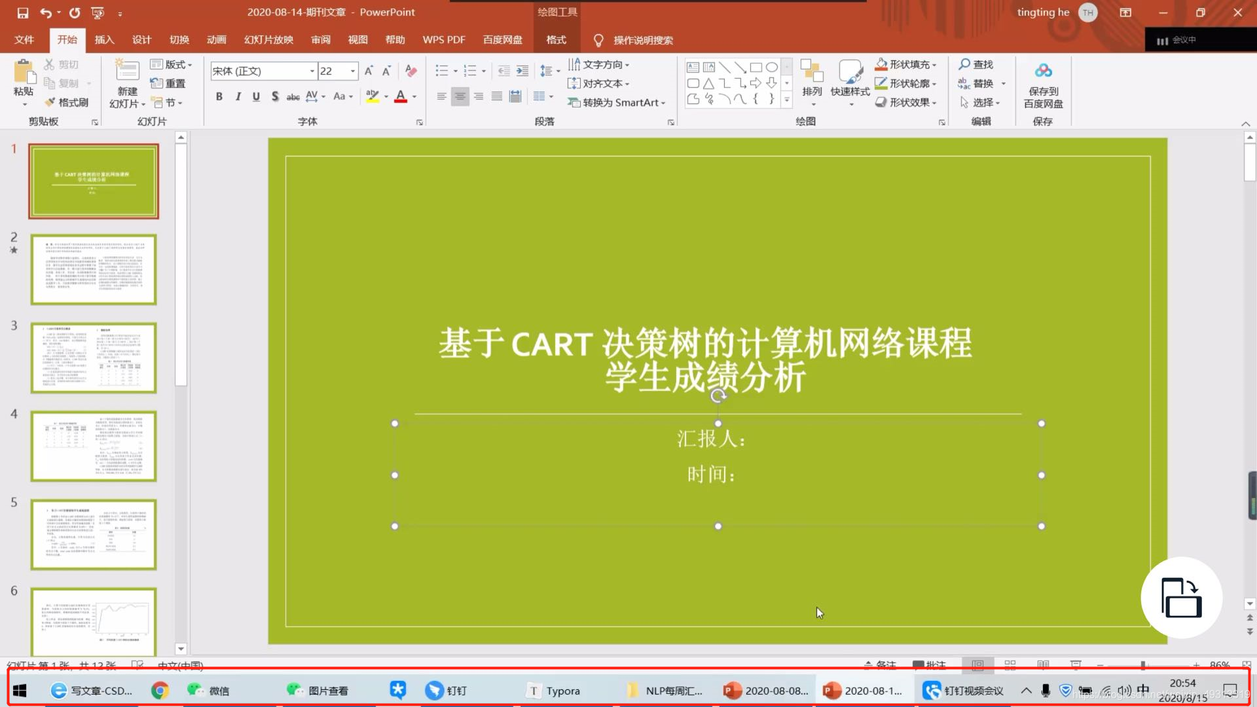
Task: Apply justify text alignment
Action: (x=497, y=96)
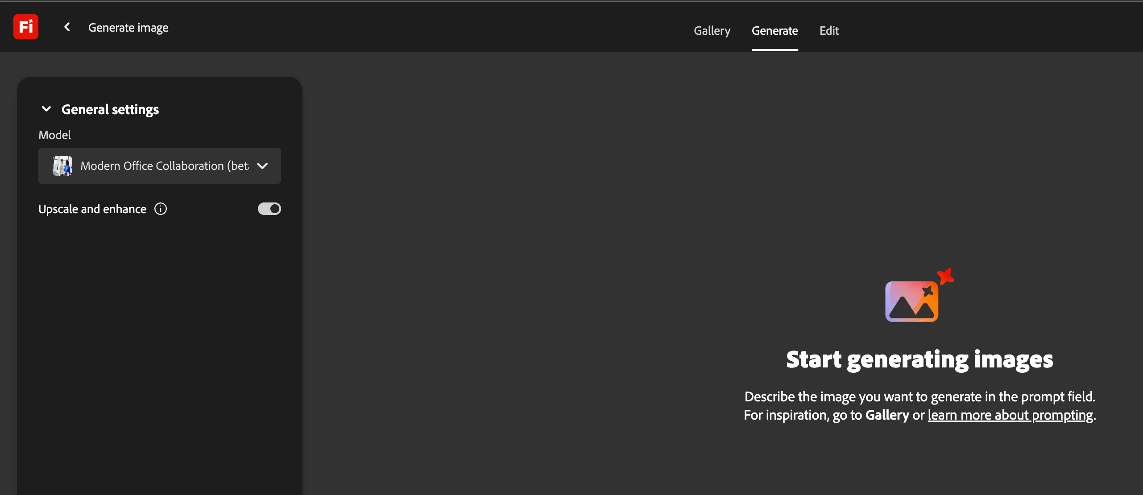The image size is (1143, 495).
Task: Click the bold Gallery word in the description
Action: (x=887, y=415)
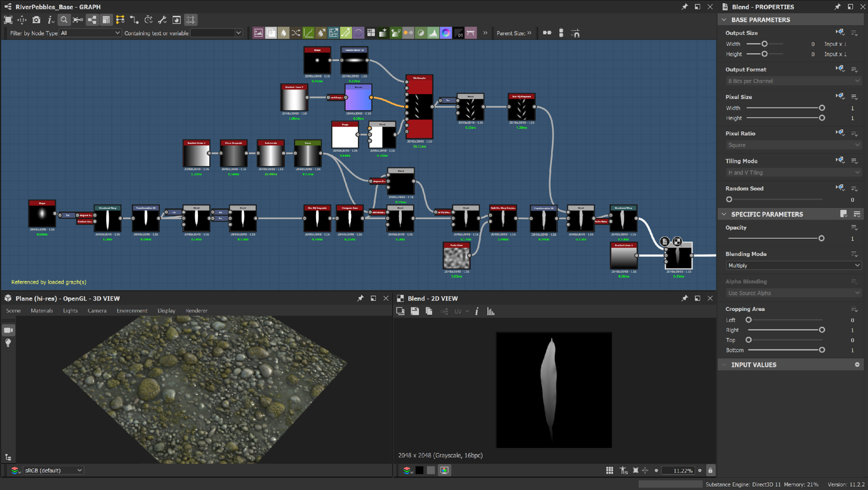The width and height of the screenshot is (868, 490).
Task: Click the wrench tools icon in graph toolbar
Action: [162, 20]
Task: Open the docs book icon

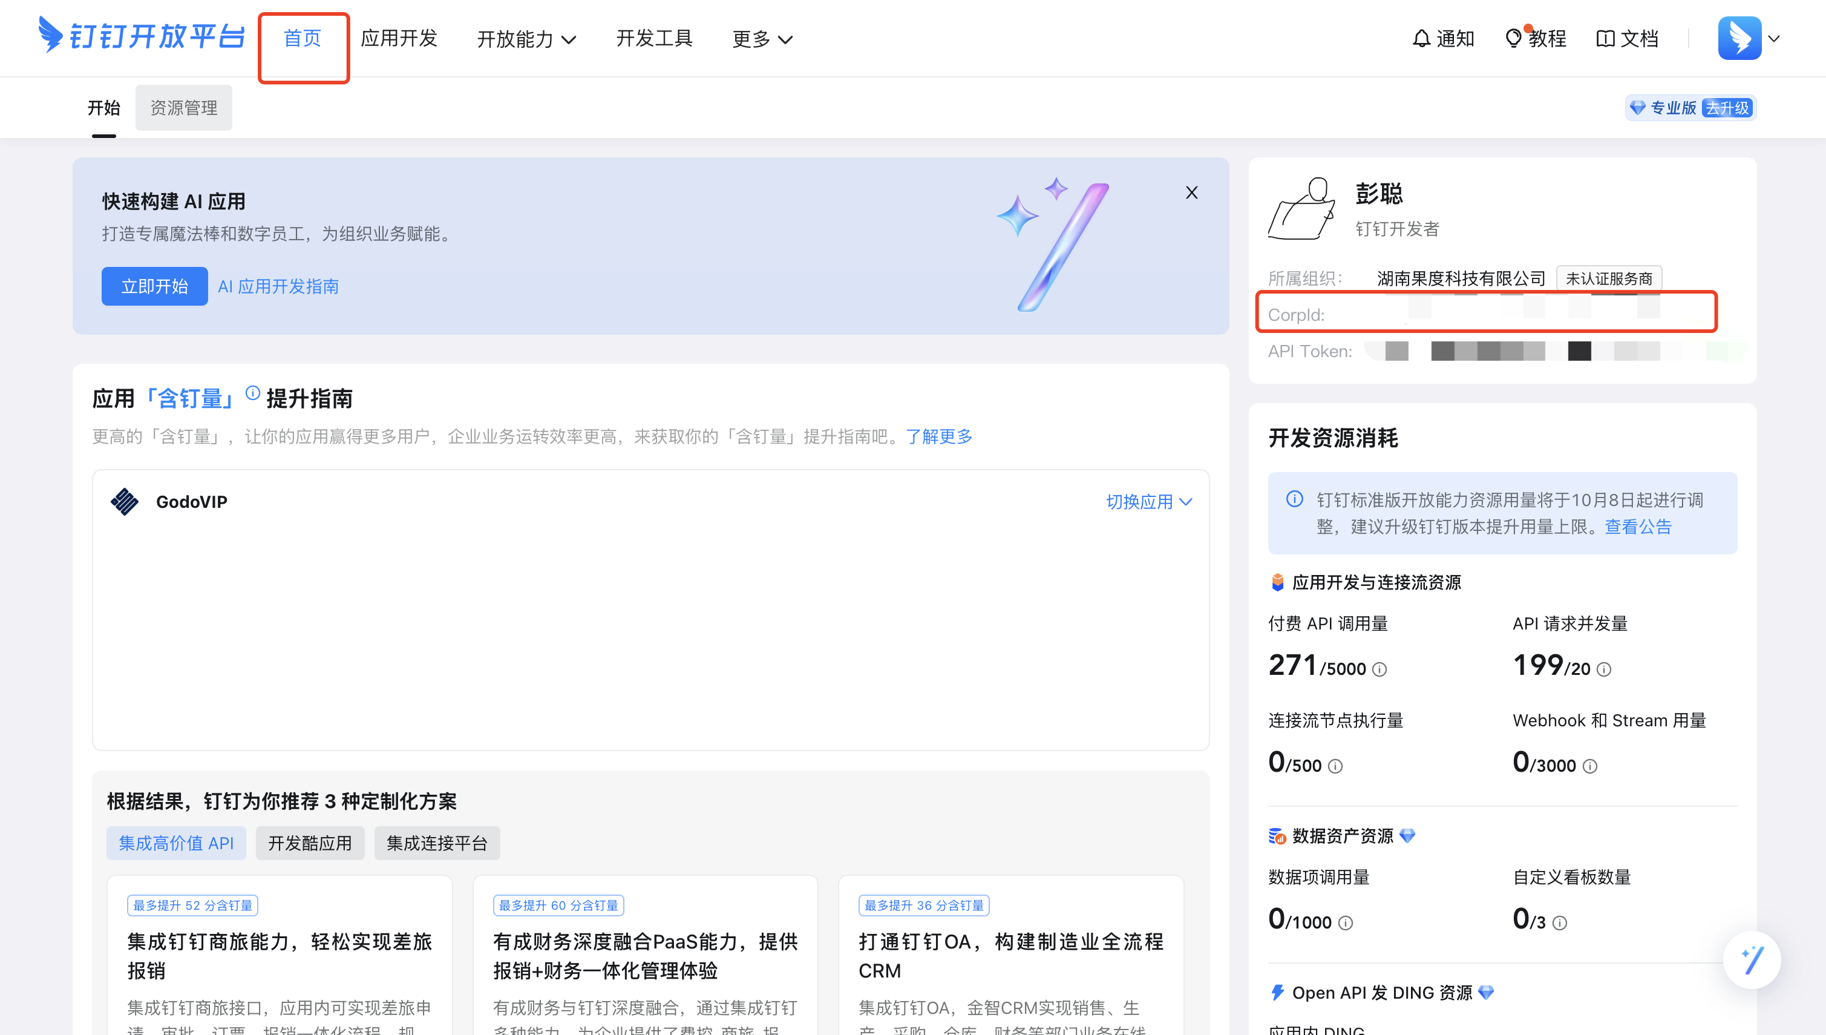Action: 1604,38

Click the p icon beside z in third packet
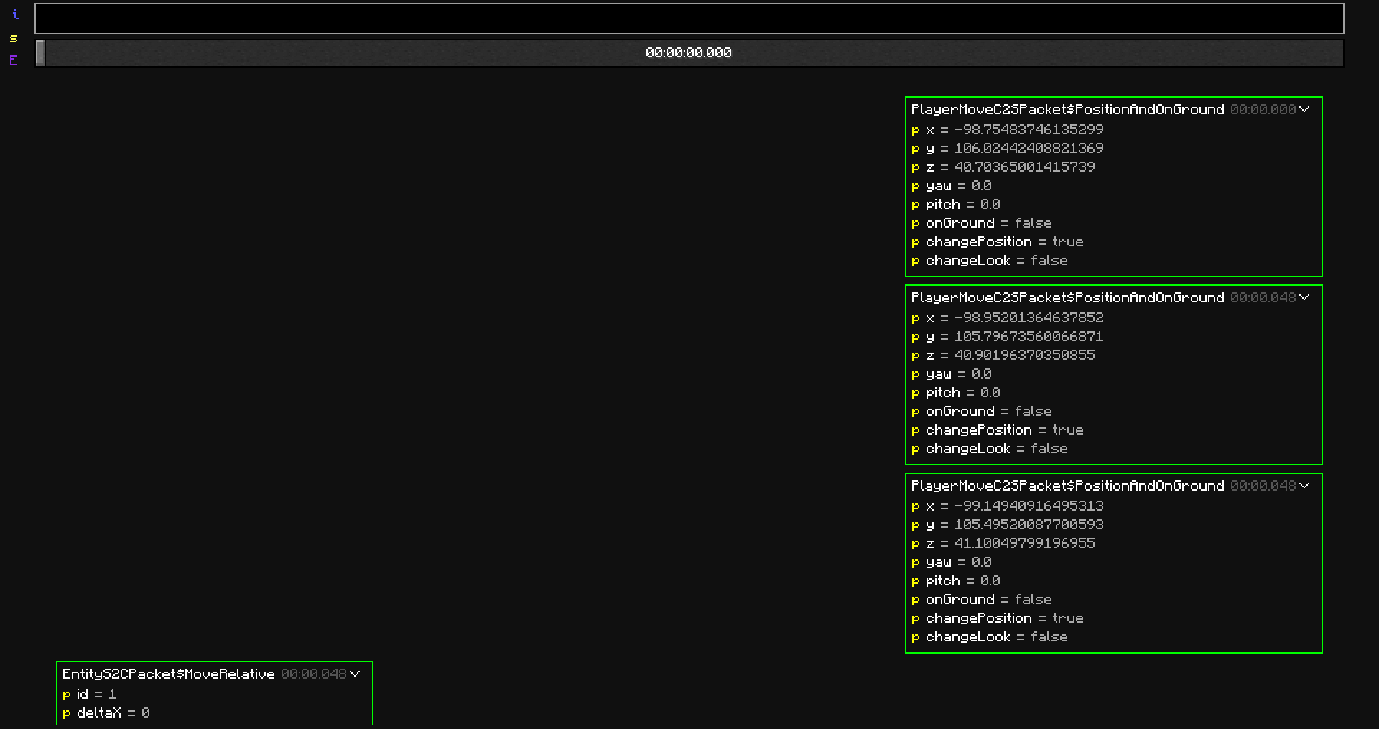[x=915, y=543]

::::::::

Every line from the one with "Task: Open the docs book icon" through the last line of the listing above must be written out exactly, and no picture may appear.

* _Exercise result_
Task: Open the docs book icon

Action: 1604,38

Click the p icon beside z in third packet
[x=915, y=543]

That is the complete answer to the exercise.